**Document segment:**

Segment Open

Database 1a of the MIDRC-RICORD is comprised of 120 thoracic computed tomography (CT) images from four international sites, each of which has been annotated with precise segmentation and diagnostic labeling. For our model training process, we employed 120 Chest CT tests (axial series) as input. The data were retrieved using Cancer Imaging Archive [31]. A CT scan sample of lungs infected with COVID-19 is shown in Fig. 1.
To test our model, we used the COVID-19 CT Lung and Infection Segmentation Dataset publically available at Zenodo [32]. This dataset contains 20 COVID-19 CT scans that have been labeled and annotated. The left lung, right lung, and disease areas were labeled by two radiologists and checked by an expert radiologist before being sent to the pathology lab for testing. The dataset completely fits our research interests because of the additional human-annotated segmentation along with the ground truth.
Data prepossessing and training
The volumes included in this set of data have a resolution of 512 by 512 pixels, and there is no consistent number of slices throughout the cohort of patients. The input pictures from the CT include some information that is not necessary for the procedure. As a consequence of this, preprocessing is required in order to get rid of the unnecessary information included in the volumes. In order to reduce memory consumption, the dimensions of each slice in the 3D CT data were shrunk to 256 by 256.
A considerable quantity of GPU memory is essential due to the fact that the inputs are 3D volumes. To do this, we used a strategy that was based on 3D patches. Each input volume is then randomly segmented into 16 patches with dimensions of 128 by 128 by 32. A CNN that has had enough training should be insensitive to changes in translation, size, and perspective. In order to accomplish this goal, a substantial quantity of data must first be entered. We used augmentation to attain a substantial quantity of data, and as a result, we were successful in obtaining data invariance. The augmentation was carried out on each of the 128 by 128 by 32 patches in a manner that was completely arbitrary. This piece makes use of a variety of different augmentation methods, including zooming in and out, shearing, horizontal and vertical translations, and a ninety-degree rotation.
Further, all the data were divided into a training set, validation set, and test set in the ratio of 60:20:20, respectively.
Segmentation model
Semantic segmentation of the lung CT scans was performed using a VGG16-UNet model and compared its performance to other models such as UNet, UNet++, UNet3+, and Attention UNet [33–36], shown in Fig. 1. The choice of VGG16-UNet is because of its similarity to UNet’s contracted layer and its number of parameters is also less than UNet [37].
The left-hand side of the network is an encoder and incorporates the 13 convolutional layers from the original VGG16. After each convolution layer, the MaxPooling operation which reduces the dimensions of the image by 2 2 is performed. On the right-hand side of the network, is a decoder. UpSampling operation which restores the dimensions of the image. Each UpSampling operation repeats the rows and columns of the image by 2 2. The skip connections are used to restore the dimensions of the image. These skip connections are implemented using the concatenate operation to combine the corresponding feature maps. Since this is a variant of the fully convolutional neural network, FCN for semantic segmentation, the spatial dimension information of the image needs to be retained hence we use the skip connections. The last convolutional layer has only one filter which is similar to a final Dense layer in most other neural networks and gives the binary mask prediction. In total, the network has about 29 convolutional layers which are followed by a PReLU activation. The PReLU has an alpha parameter that is learned during training. In addition, the last convolutional layer has a sigmoid activation function.

Segment Closed

**Supplied entries:**
Segment Open

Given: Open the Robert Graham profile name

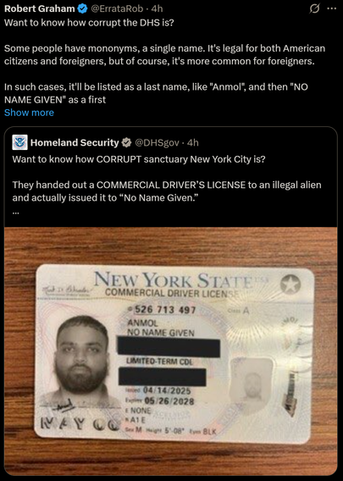Looking at the screenshot, I should (40, 9).
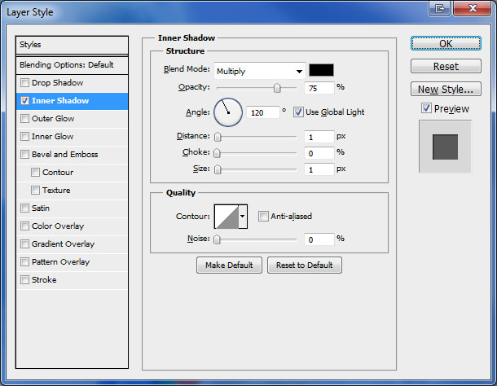Viewport: 497px width, 386px height.
Task: Click the angle dial control
Action: [x=228, y=112]
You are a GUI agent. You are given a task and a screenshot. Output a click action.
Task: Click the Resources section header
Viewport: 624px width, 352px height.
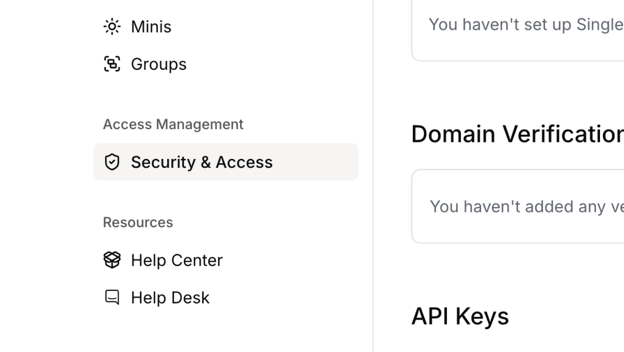click(x=138, y=222)
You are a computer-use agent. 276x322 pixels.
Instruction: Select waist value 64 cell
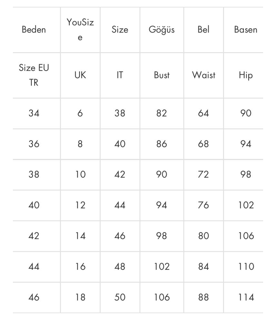203,113
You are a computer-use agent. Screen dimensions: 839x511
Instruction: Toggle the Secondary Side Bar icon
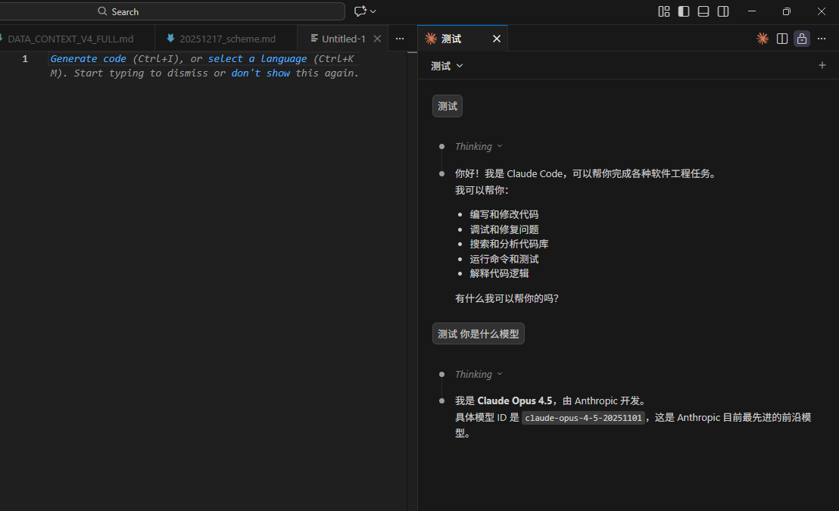(722, 11)
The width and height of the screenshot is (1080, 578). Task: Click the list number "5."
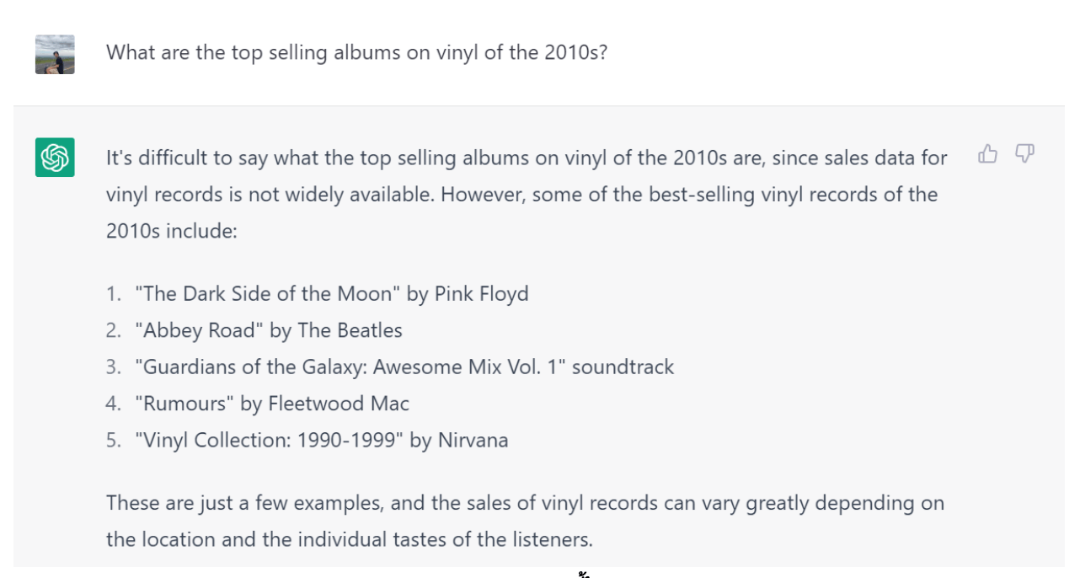point(114,440)
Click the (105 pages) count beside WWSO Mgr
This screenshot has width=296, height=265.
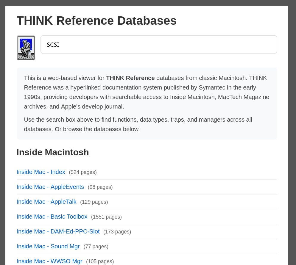100,261
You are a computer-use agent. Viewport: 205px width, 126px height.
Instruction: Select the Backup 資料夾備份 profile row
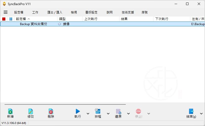[33, 24]
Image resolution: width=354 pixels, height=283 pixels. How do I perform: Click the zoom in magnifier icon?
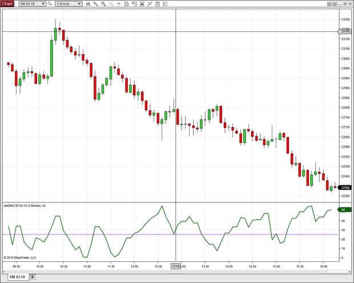click(104, 3)
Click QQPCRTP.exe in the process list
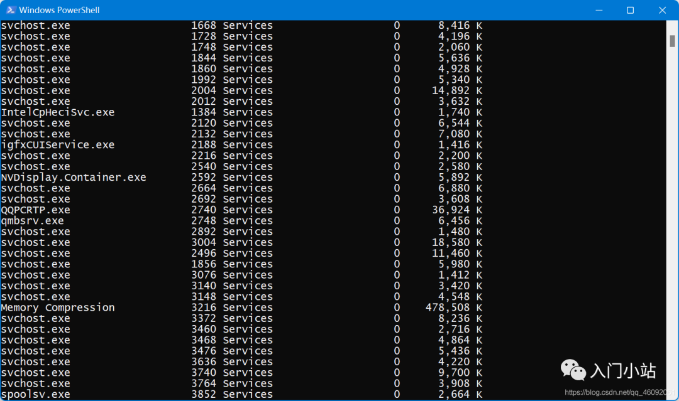The height and width of the screenshot is (401, 679). [35, 210]

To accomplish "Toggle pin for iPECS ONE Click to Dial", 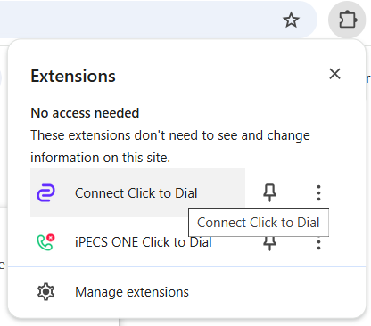I will tap(269, 244).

Segment Closed

**Tasks for this exercise:**
A: What ratio does the lung CT segmentation text give for dividing the data into training, validation, and test sets?
B: Duplicate the lung CT segmentation text between "A considerable quantity" and "a ninety-degree rotation.", inclusive.

**Task-by-task answers:**
A: 60:20:20

B:
A considerable quantity of GPU memory is essential due to the fact that the inputs are 3D volumes. To do this, we used a strategy that was based on 3D patches. Each input volume is then randomly segmented into 16 patches with dimensions of 128 by 128 by 32. A CNN that has had enough training should be insensitive to changes in translation, size, and perspective. In order to accomplish this goal, a substantial quantity of data must first be entered. We used augmentation to attain a substantial quantity of data, and as a result, we were successful in obtaining data invariance. The augmentation was carried out on each of the 128 by 128 by 32 patches in a manner that was completely arbitrary. This piece makes use of a variety of different augmentation methods, including zooming in and out, shearing, horizontal and vertical translations, and a ninety-degree rotation.